Convert the lines below into a JSON list of strings, one string per line, leaving out blank lines.
___
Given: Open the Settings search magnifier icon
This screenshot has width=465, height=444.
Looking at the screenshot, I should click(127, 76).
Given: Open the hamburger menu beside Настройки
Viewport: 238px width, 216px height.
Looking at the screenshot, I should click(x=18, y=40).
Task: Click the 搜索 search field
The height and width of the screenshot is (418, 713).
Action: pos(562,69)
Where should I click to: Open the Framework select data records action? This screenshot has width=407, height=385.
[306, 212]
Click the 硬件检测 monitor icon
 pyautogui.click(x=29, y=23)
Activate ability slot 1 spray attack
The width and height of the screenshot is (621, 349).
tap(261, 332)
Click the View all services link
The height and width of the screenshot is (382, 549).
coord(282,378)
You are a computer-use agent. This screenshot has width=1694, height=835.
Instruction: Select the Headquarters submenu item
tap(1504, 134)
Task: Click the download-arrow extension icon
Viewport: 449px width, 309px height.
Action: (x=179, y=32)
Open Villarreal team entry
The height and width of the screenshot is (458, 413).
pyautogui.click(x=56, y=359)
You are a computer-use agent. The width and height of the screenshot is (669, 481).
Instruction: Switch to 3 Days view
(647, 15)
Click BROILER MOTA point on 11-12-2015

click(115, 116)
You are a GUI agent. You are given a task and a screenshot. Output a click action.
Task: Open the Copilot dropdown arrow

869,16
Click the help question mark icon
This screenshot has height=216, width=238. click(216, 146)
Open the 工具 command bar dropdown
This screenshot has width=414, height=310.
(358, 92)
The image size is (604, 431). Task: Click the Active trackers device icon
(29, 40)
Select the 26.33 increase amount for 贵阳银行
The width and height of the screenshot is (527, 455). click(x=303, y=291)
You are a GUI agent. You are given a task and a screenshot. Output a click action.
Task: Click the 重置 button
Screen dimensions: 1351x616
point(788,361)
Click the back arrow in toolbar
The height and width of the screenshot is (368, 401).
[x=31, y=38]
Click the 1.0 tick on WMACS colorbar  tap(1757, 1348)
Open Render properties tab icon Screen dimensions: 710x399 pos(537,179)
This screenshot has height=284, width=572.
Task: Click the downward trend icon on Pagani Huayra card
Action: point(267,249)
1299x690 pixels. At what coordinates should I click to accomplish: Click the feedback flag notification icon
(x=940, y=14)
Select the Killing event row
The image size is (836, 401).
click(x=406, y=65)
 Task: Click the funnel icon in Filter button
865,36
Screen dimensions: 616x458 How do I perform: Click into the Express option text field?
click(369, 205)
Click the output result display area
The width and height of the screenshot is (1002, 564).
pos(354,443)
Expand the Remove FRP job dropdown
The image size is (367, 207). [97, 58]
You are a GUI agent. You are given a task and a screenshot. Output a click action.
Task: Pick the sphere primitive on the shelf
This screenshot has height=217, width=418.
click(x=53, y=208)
___
**ANSWER TO THIS TASK**:
[
  "Given: Open the Settings search magnifier icon",
  "This screenshot has width=465, height=444.",
  "Looking at the screenshot, I should click(127, 76).",
  "Given: Open the hamburger menu beside Настройки",
  "Viewport: 238px width, 216px height.",
  "Looking at the screenshot, I should click(x=18, y=40).",
  "Task: Click the 搜索 search field",
  "The height and width of the screenshot is (418, 713).",
  "Action: pos(562,69)",
  "Where should I click to: Open the Framework select data records action? This screenshot has width=407, height=385.",
  "[306, 212]",
  "Click the 硬件检测 monitor icon",
  " pyautogui.click(x=29, y=23)",
  "Activate ability slot 1 spray attack",
  "The width and height of the screenshot is (621, 349).",
  "tap(261, 332)",
  "Click the View all services link",
  "The height and width of the screenshot is (382, 549).",
  "coord(282,378)",
  "You are a computer-use agent. This screenshot has width=1694, height=835.",
  "Instruction: Select the Headquarters submenu item",
  "tap(1504, 134)",
  "Task: Click the download-arrow extension icon",
  "Viewport: 449px width, 309px height.",
  "Action: (x=179, y=32)",
  "Open Villarreal team entry",
  "The height and width of the screenshot is (458, 413).",
  "pyautogui.click(x=56, y=359)",
  "You are a computer-use agent. The width and height of the screenshot is (669, 481).",
  "Instruction: Switch to 3 Days view",
  "(647, 15)",
  "Click BROILER MOTA point on 11-12-2015",
  "click(115, 116)",
  "You are a GUI agent. You are given a task and a screenshot. Output a click action.",
  "Task: Open the Copilot dropdown arrow",
  "869,16",
  "Click the help question mark icon",
  "This screenshot has height=216, width=238. click(216, 146)",
  "Open the 工具 command bar dropdown",
  "This screenshot has width=414, height=310.",
  "(358, 92)",
  "The image size is (604, 431). Task: Click the Active trackers device icon",
  "(29, 40)",
  "Select the 26.33 increase amount for 贵阳银行",
  "The width and height of the screenshot is (527, 455). click(x=303, y=291)",
  "You are a GUI agent. You are given a task and a screenshot. Output a click action.",
  "Task: Click the 重置 button",
  "Screen dimensions: 1351x616",
  "point(788,361)",
  "Click the back arrow in toolbar",
  "The height and width of the screenshot is (368, 401).",
  "[x=31, y=38]",
  "Click the 1.0 tick on WMACS colorbar  tap(1757, 1348)",
  "Open Render properties tab icon Screen dimensions: 710x399 pos(537,179)",
  "This screenshot has height=284, width=572.",
  "Task: Click the downward trend icon on Pagani Huayra card",
  "Action: point(267,249)",
  "1299x690 pixels. At what coordinates should I click to accomplish: Click the feedback flag notification icon",
  "(x=940, y=14)",
  "Select the Killing event row",
  "The image size is (836, 401).",
  "click(x=406, y=65)",
  " Task: Click the funnel icon in Filter button",
  "865,36",
  "Screen dimensions: 616x458 How do I perform: Click into the Express option text field?",
  "click(369, 205)",
  "Click the output result display area",
  "The width and height of the screenshot is (1002, 564).",
  "pos(354,443)",
  "Expand the Remove FRP job dropdown",
  "The image size is (367, 207). [97, 58]",
  "You are a GUI agent. You are given a task and a screenshot. Output a click action.",
  "Task: Pick the sphere primitive on the shelf",
  "This screenshot has height=217, width=418.",
  "click(x=53, y=208)"
]